Chapter 1. Don’t make me
think! Krug’s first law of usability.
The author says that he should be able to “get
it”—what it is and how to use it—without expending any effort thinking about
it. There are some things that make us think:
- marketing-induced names, company-specific names, and unfamiliar technical names;
- links and buttons that aren’t obviously clickable;
- distractions (“Search” or “Quick search”?).
Chapter 2. How we really
use the Web. Scanning, satisficing, and muddling through.
The author points
out that we scanning, satisficing, and muddling through a web site. Furthermore,
he gives the reasons for it.
Chapter 3. Billboard design
101. Designing pages for scanning, not reading.
After answering the question “How we really use the Web?”,
the author suggests five important things you can do to make sure the users see
– and understand – as much of your site as possible:
- Create a clear visual hierarchy on each page
- Take advantage of conventions
- Break pages up into clearly defined areas
- Make it obvious what’s clickable
- Minimize noise.
Chapter 4. Animal, vegetable, or mineral? Why users
like mindless choices.
This chapter is devoted to Krug’s second law of
usability: “It doesn’t matter how many times I have to click, as long as each
click is a mindless, unambiguous choice”.
The author says that we face choices all the time on
the Web and making the choices mindless is one of the main things that make a
site easy to use. He provides the rule with examples (language choices: ‘English,
US’ and ‘Español (English, Int’l)’ without ‘English, UK’).
Chapter 5. Omit needless
words. The art of not writing for the Web.
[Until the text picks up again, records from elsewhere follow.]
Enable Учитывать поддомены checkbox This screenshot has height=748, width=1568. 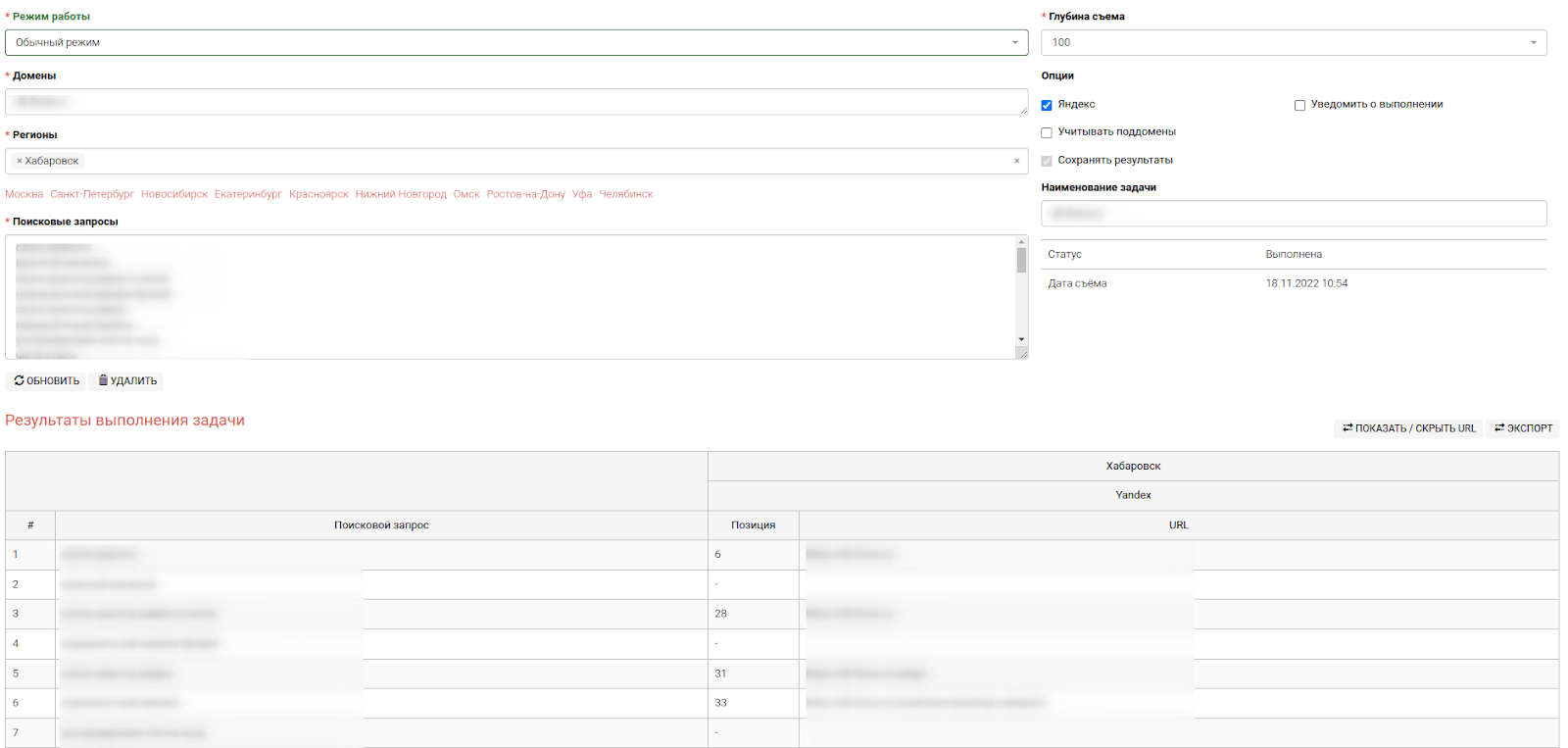pyautogui.click(x=1047, y=132)
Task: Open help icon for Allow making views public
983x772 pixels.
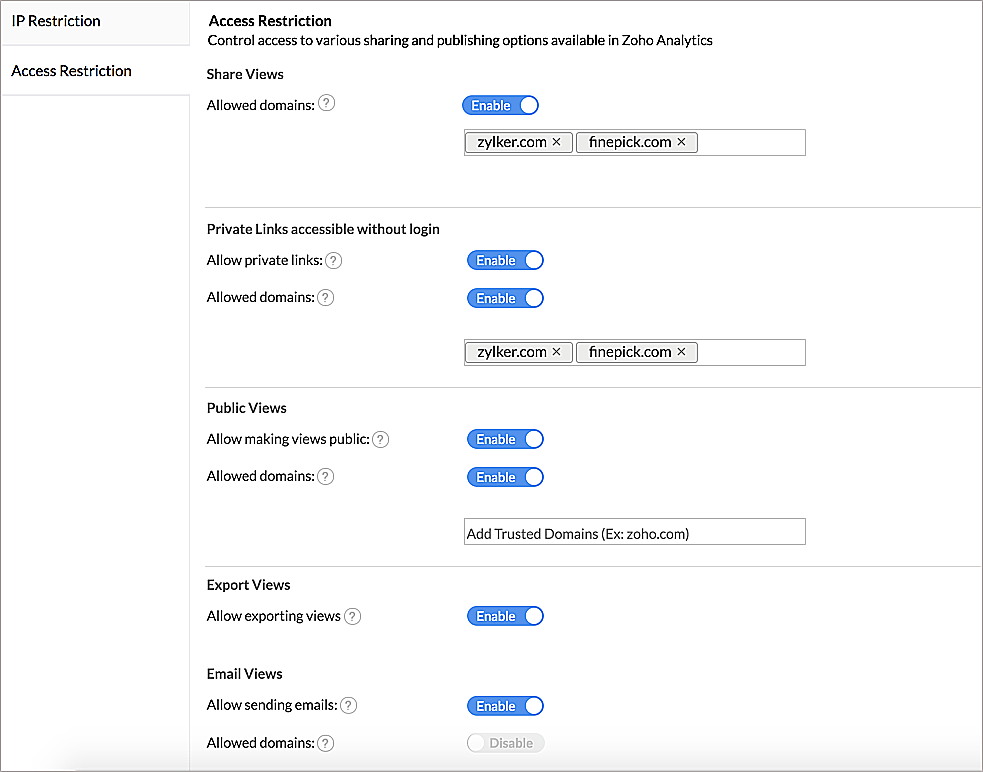Action: [x=381, y=440]
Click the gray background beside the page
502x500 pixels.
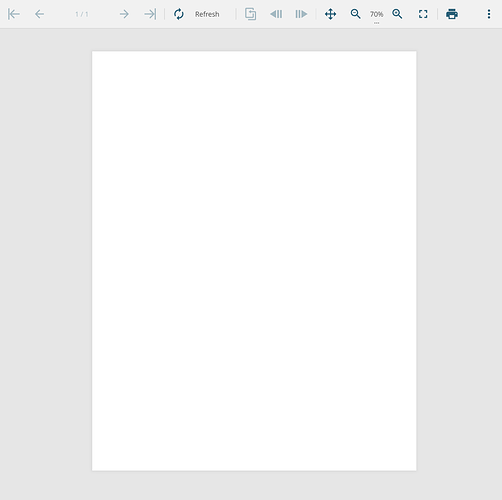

This chapter is devoted to Krug’s third law of
usability: “Get rid of half the words on each page, then get rid of half of
what’s left”.
The author cites E. B. White’s seventeenth rule in The Elements of Style: “A sentence
should contain no unnecessary words, a paragraph no unnecessary sentences, for
the same reason that a drawing should have no unnecessary lines and a machine
no unnecessary parts”.
This rule is useful because:
- It reduces the noise level of the page.
- It makes the useful content more prominent.
- It makes the pages shorter, allowing users to see more of each page at a glance without scrolling.
Steve Krug supposes that happy talk and instructions must
die and gives an explanations of realizing it.